As a result, both alike are blind to the Magisterium's brilliant and unique global witness to the inseparability of all of these concerns. In both the French and the American cases, there is a strange inability to recognise that what one was taught at 13 or 14 might not always be the last word on any given subject.

Still, even Richard Williamson (I cannot call him a bishop, since, until such time as the Holy Father tells me otherwise, I cannot see how he could possibly have been ordained as such in a direct act of disobedience to Petrine authority) has a potential use.

It needs to be brought home to our people, among others, to whose legislative will we are now subject via the EU. Let there be a European Senate to which each of the Europarties, currently 11 in number including a Far Right one, would nominate one Senator from each member-state at the same time as the elections to the European Parliament. That would give a total of 297, or 308 once Croatia has had the bad taste to join up.

Just imagine if at least the more politically aware people in this country were confronted with the figure of David Irving, or of someone who held equally noxious views about the gulags, the Holodomor and the Cultural Revolution. Imagine those potted newspaper profiles of our 11 new European Senators.

The European Senate would have the power to propose amendments which the European Parliament would then be obliged to consider, and before the final text went on to the Council of Ministers the Senate would have the power to require unanimity there rather than Qualified Majority Voting. On that second point, it might even do some good.

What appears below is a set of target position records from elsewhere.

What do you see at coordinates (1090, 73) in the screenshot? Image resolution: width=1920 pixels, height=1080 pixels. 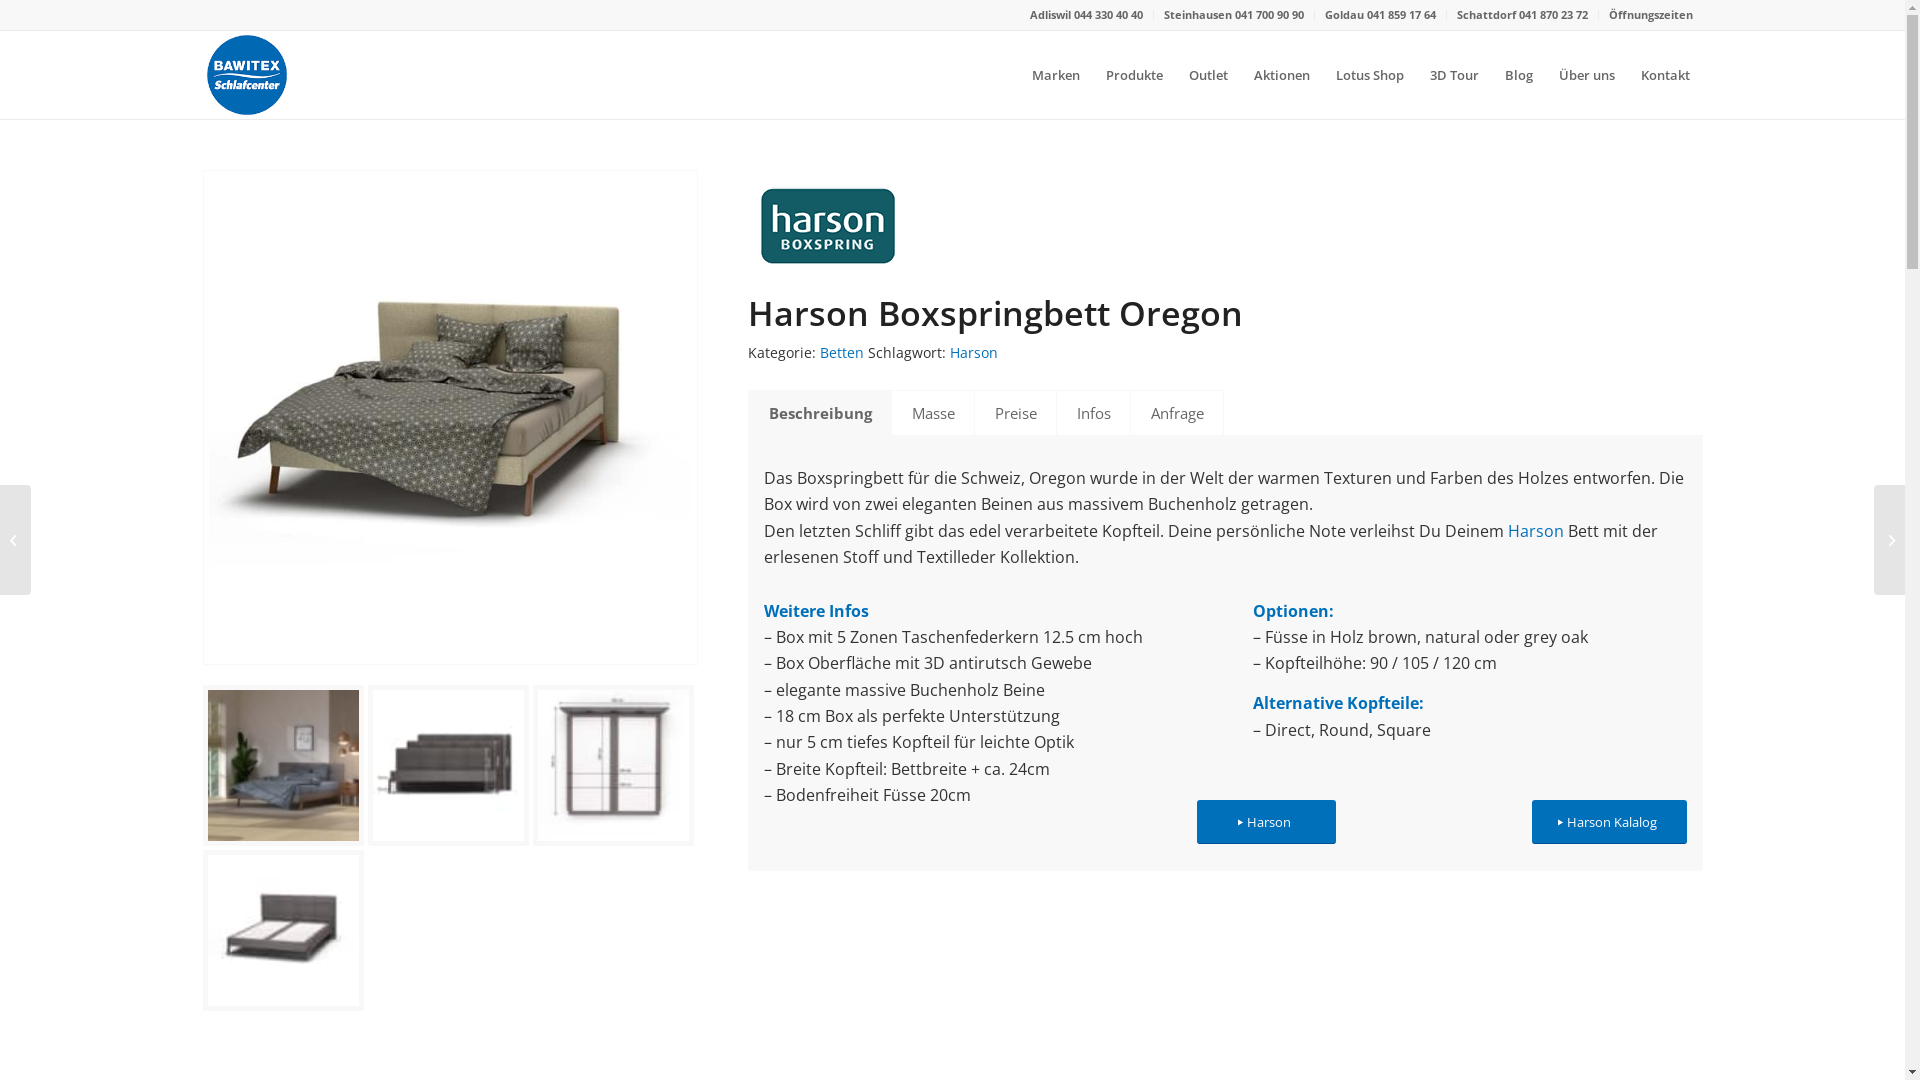 I see `'Produkte'` at bounding box center [1090, 73].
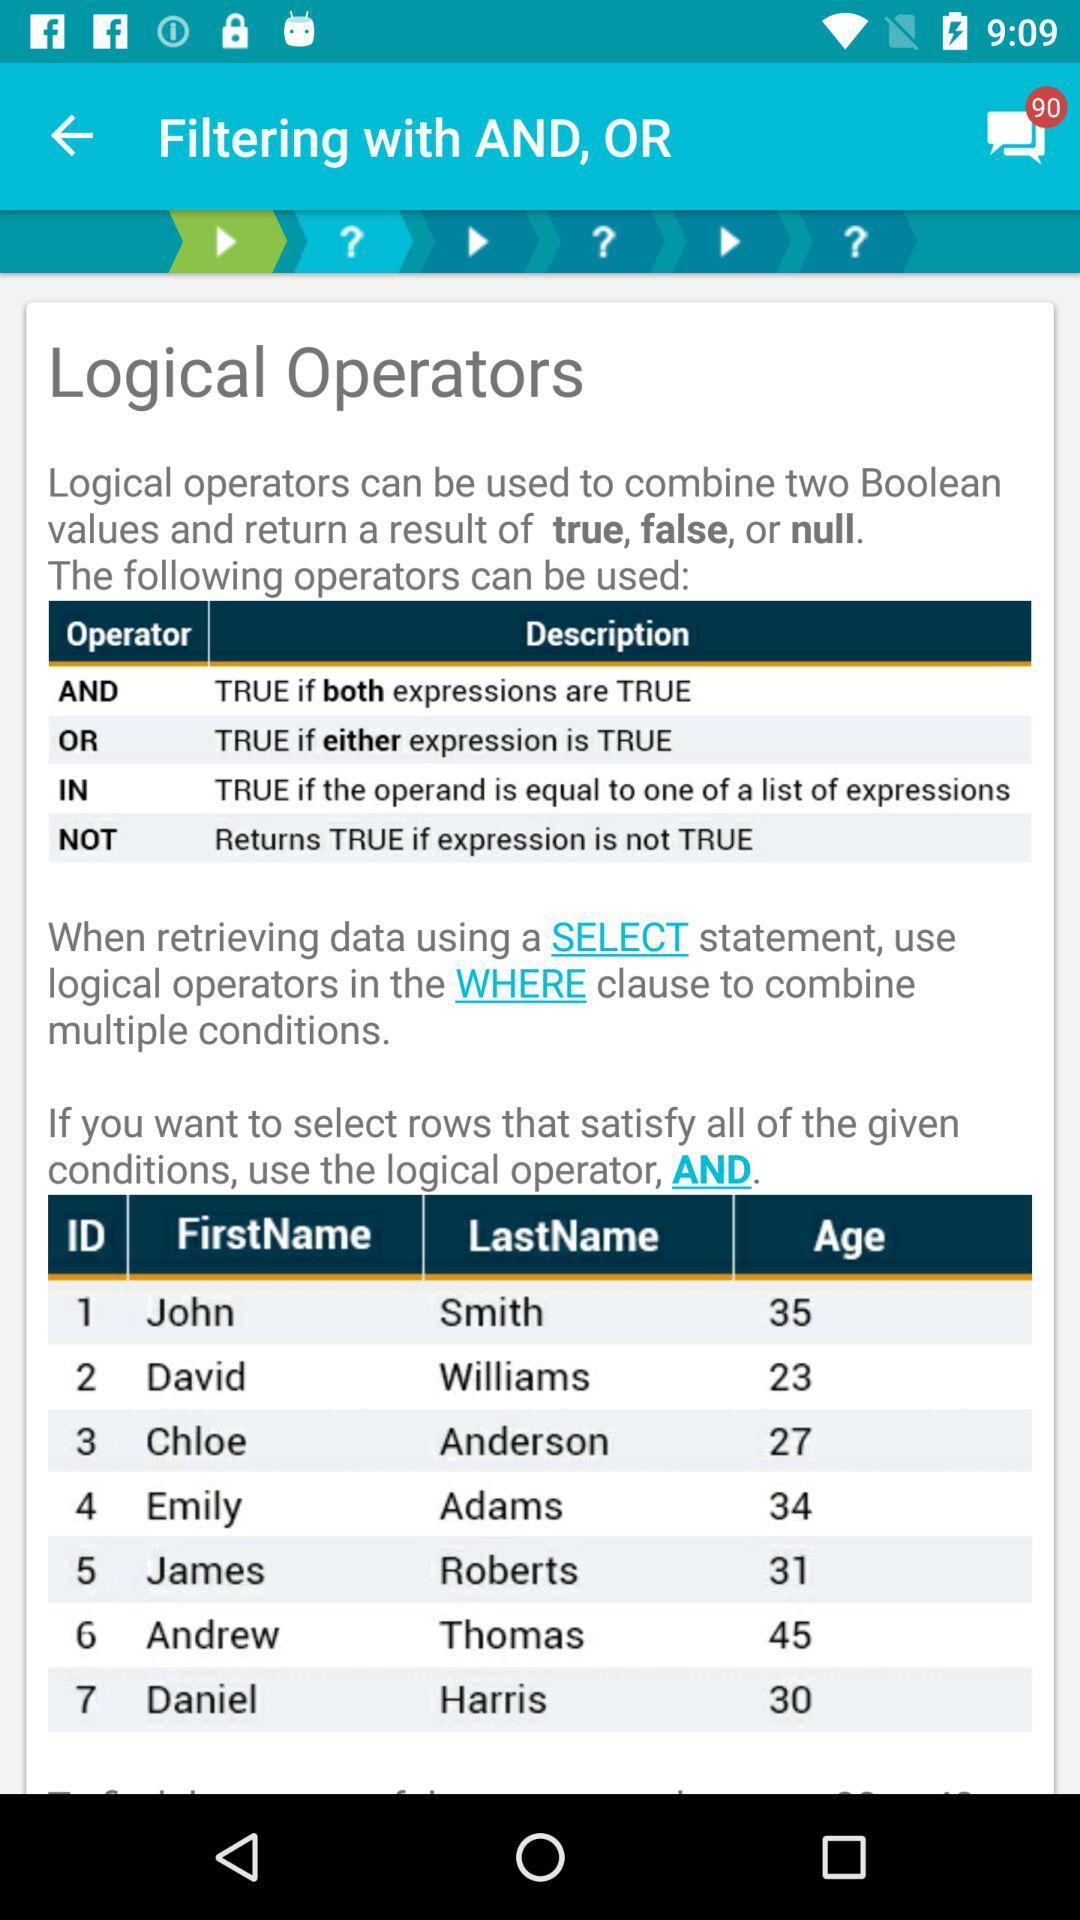 This screenshot has height=1920, width=1080. Describe the element at coordinates (729, 240) in the screenshot. I see `go forward` at that location.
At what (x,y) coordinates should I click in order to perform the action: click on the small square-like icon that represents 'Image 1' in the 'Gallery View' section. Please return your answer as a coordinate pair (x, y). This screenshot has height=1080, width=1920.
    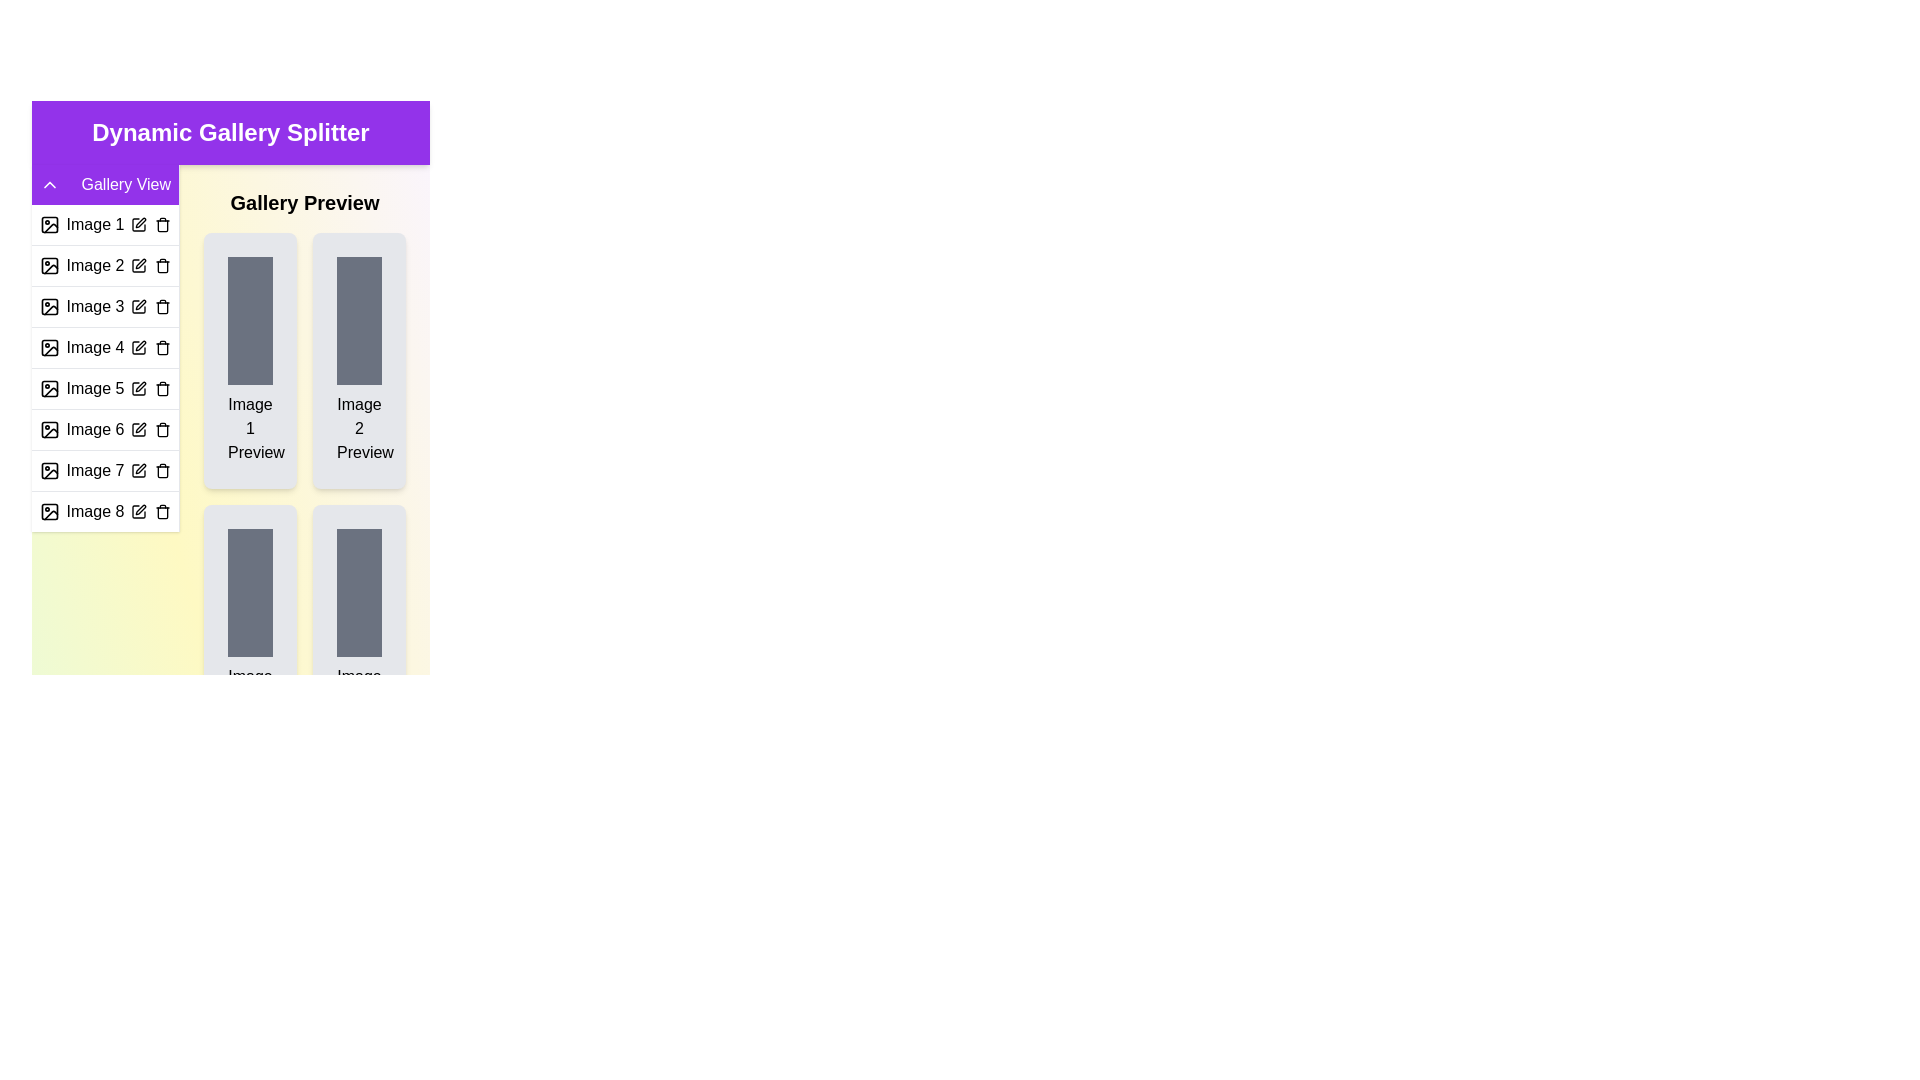
    Looking at the image, I should click on (49, 224).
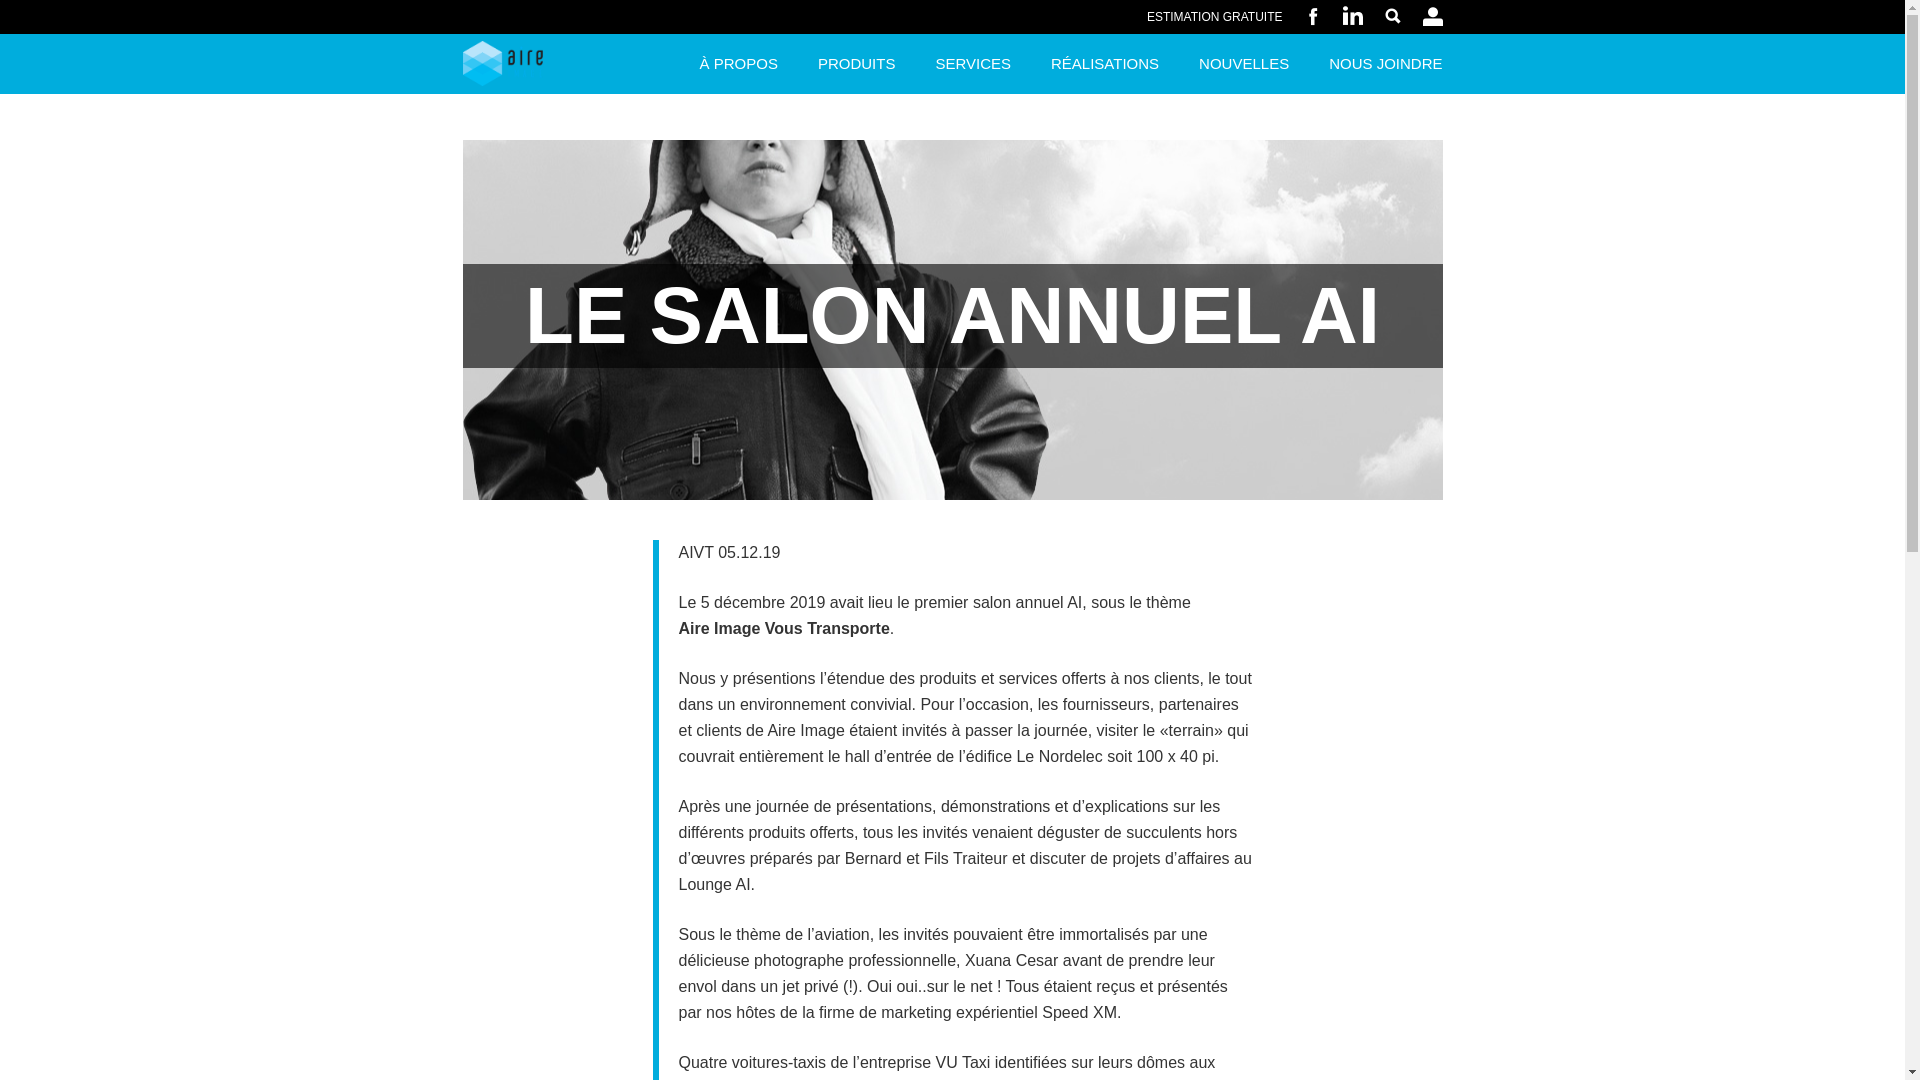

Why not give the EU some Lords Spiritual? Let each member-state nominate two permanent offices the occupants of which would always be European Senators, one representing the country's religious and spiritual sources of moral sense and cultural identity, and the other representing the country's secular and humanist sources of moral sense and cultural identity. All very Blessed John Paul the Great.

Furthermore, let each of the Europarties nominate a further two such Senators, at the same time as its other appointees on whom see above, one representing the secular and humanist basis of its philosophy, policies and support, and the other representing the religious and spiritual basis of its philosophy, policies and support. Quite an eye-opener.

Not least in view of quite how many of those figures might very well be British, and especially based in the city where the global coup within the SSPX is to be staged, at Earlsfield Library Hall, 276 Magdalen Road, Earlsfield London SW18, between from 9am and 5pm over the 1st and 2nd of June. And not least in view of quite who those Britons would be.

There would be a neoconservative thinker and the dissident vicar or (although he or she would be lucky to find one) the rabbi of his or her choice. Such are the present times, that alongside a Stalinist or Trotskyist historian or philosopher as the secular voice, might be nominated an Islamist leader who would be overwhelmingly likely to be British and London-based.

While the ostensibly opposite extreme would manage two people who might even live in the same house. One would be David Irving. The other would be Richard Williamson.